Davis v. United States, 131 S. Ct. 2419 (2011) holds that evidence will not be suppressed under the Fourth Amendment if “binding appellate precedent specifically authorize[d]” the officers’ conduct at the time they acted. And United States v. Gutierrez illustrates well the results this can cause.
In Gutierrez, narcotics officers investigating a potential methamphetamine dealer showed up at his door with a drug-sniffing canine. Officers knocked on the door, and the dog positively indicated the presence of drugs. After not receiving a response, and seeing movement inside, the officers entered the residence, secured it, and obtained a search warrant based on the dog’s positive response for drugs.

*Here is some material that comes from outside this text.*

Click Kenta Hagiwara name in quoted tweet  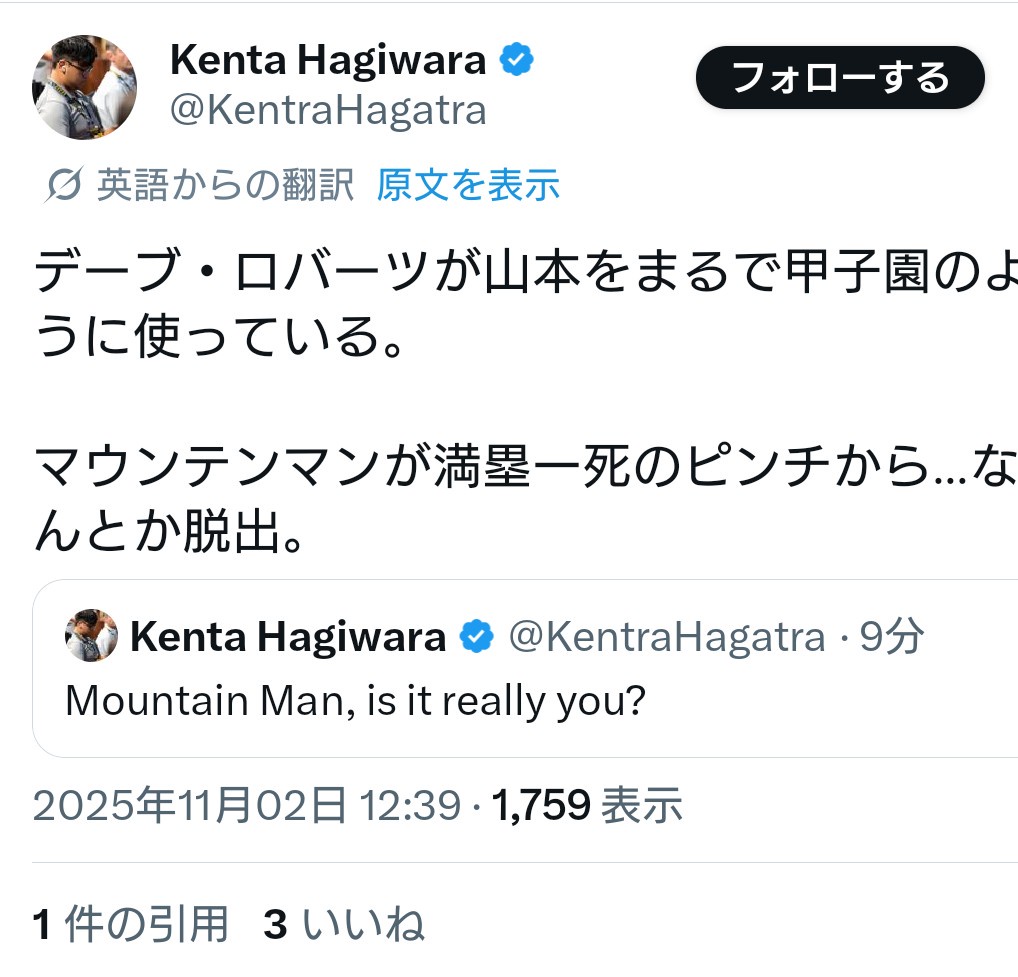pyautogui.click(x=288, y=637)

Unfortunately for Mr. Gutierrez, these events occurred in November 2012, just a few months before the Supreme Court held that the use of a drug sniffing dog on a person’s front porch was a search under the Fourth Amendment. See Florida v. Jardines, 133 S.Ct. 1409 (2013). Finding that the officers’ conduct in Gutierrez was authorized by “binding appellate precedent,” the Seventh Circuit held the officers’ conduct lawful, and affirmed the conviction. The few months between the search of Gutierrez’s home and Jardines decision equated to 10 years in prison for Mr. Gutierrez.